Doch dieser Teilerfolg an der Charité geht mit weiterem Stillstand bei Vivantes einher. Bei den Tochtergesellschaften hat sich der Senat eingeschaltet und den ehemaligen Brandenburger SPD-Ministerpräsidenten Platzeck als „Mediator“ aus dem Hut gezaubert. Die Vivantes-Leitung selbst spielt auf Zeit.
Doch selbst ein Eckpunktpapier ist noch lange kein Tarifvertrag; eine Mediation schon gar nicht. Wie ein Abschuss genau aussieht, wird davon abhängigen, ob und wie viel Druck wir weiter gemeinsam aufrechterhalten werden.
Mit dem Arbeitskampf und mit der Berliner Krankenhausbewegung haben die Beschäftigten und alle UnterstützerInnen sehr viel erreicht. Tausende sind in den letzten Monaten ver.di beigetreten und haben sich den Aktionen angeschlossen. Die große Mehrheit der PatientInnen und der Berliner Bevölkerung hat längst erkannt, dass der Streik auch ihre Angelegenheit ist.

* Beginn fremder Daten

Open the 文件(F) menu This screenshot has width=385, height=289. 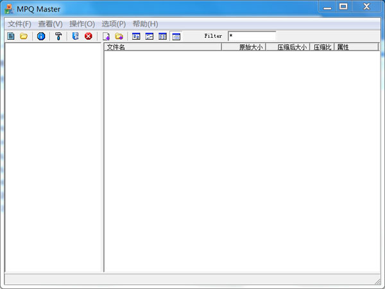point(19,24)
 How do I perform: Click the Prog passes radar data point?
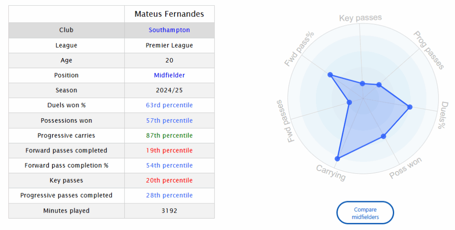[x=379, y=85]
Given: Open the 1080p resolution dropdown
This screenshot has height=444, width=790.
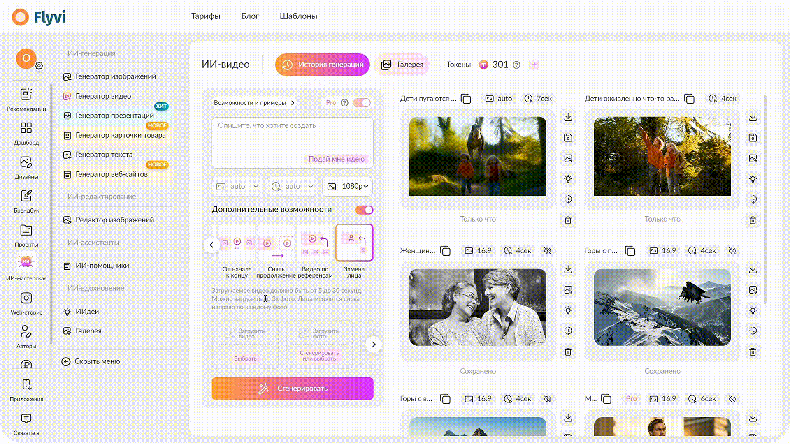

Vor diesem Hintergrund haben die Arbeit„geber“Innen ihre Taktik zu ändern begonnen. Nachdem über Monate Gewerkschaftsmitglieder und Streikende v. a. bei Vivantes lächerlich gemacht, gemobbt oder eingeschüchtert wurden, merken die Klinikleitungen, dass sie damit nicht durchkommen. Mit diesen schäbigen Methoden konnten sie weder den Arbeitskampf noch die Moral der Beschäftigten brechen. Daher versuchen sie es jetzt mit anderen Taktiken.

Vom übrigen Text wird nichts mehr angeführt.